* [Exercise goal] The passage on British and French army loyalty that follows treats French aggression as only a partial reason why a copycat British Revolution did not happen. In one to three sentences, explain why it falls short.

* [Extract]
-----

In contrast the British soldiers of the period appear to have focussed their loyalty on the King, the army, and the country as a whole. Officers regarded themselves as apolitical defenders of the status quo, which could mean defending the crown from the ambitions of the political elite. Ordinary soldiers meanwhile showed themselves to be unimpressed by radical politics. The British army’s attitude stands in sharp contrast to that of the French army, which found itself faced with a very difficult question; to whom should it be loyal? Should they be loyal to the King? Or to his ministers? Or to the National Assembly, which ostensibly acted in the name of the King? The French line army held together under circumstances where it could have been forgiven for fracturing or simply ceasing to function, while the new volunteer army served honourably, and both were successfully amalgamated. Even without the bulk of its pre-Revolutionary officer corps, the French army proved itself at least as resilient as its British counterpart, and able to adapt to new circumstances.
Considering the essential similarities between the two armies, the question invariably arises as to why the British army did not become seriously mutinous in the period, in contrast even to the Royal Navy. The fall of the Bastille was initiated by Parisian civilians, later supported by sympathetic Gardes Francaises. In sharp contrast, British troops were more than willing to gun down anti-Catholic rioters during the Gordon Riots a decade earlier. It cannot be argued that the British soldiers were brainwashed automatons or ignorant dupes, for the British army had its fair share of literate NCOs and soldiers, while British society on the whole was initially supportive of the Revolution. It can be argued that French aggression removed the possibility of a copycat British Revolution because of the human tendency to pull together in the face of an outside threat. This was certainly the case later, once Napoleon had emerged as a credible tyrant figure in the popular mindset, but it does not cover the earlier period when French Revolutionary politics still had some credibility. The only apparent explanation is that British soldiers simply did not feel as aggrieved as their French counterparts. If not enthusiastically loyal to King George III, they evidently did not see him or the system he represented as so much of a problem as to warrant removal. At a more personal level, British soldiers simply did not see Revolution as a worthwhile solution to their problems. The Duke of York’s reforms, which led to noticeable improvements in their living conditions, almost certainly encouraged this attitude.

-----

* [Data block]

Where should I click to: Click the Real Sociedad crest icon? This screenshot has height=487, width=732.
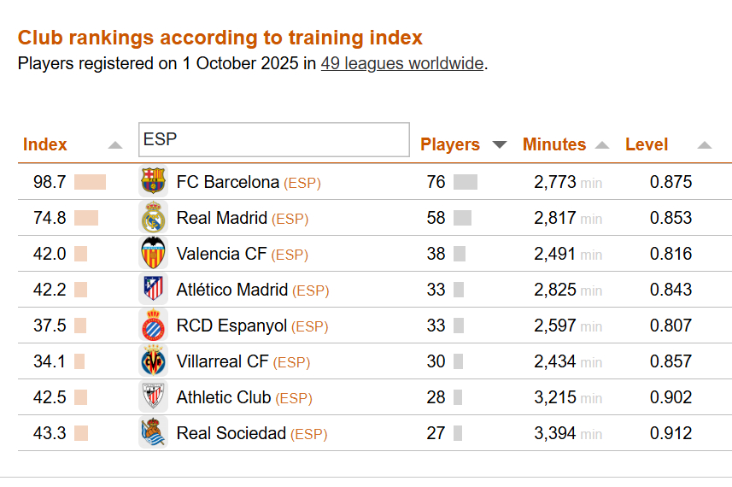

-----

* [Worked answer] The pull-together effect of an outside threat clearly applied later, once Napoleon had emerged as a credible tyrant figure in the popular mindset. It does not cover the earlier period, when French Revolutionary politics still had some credibility.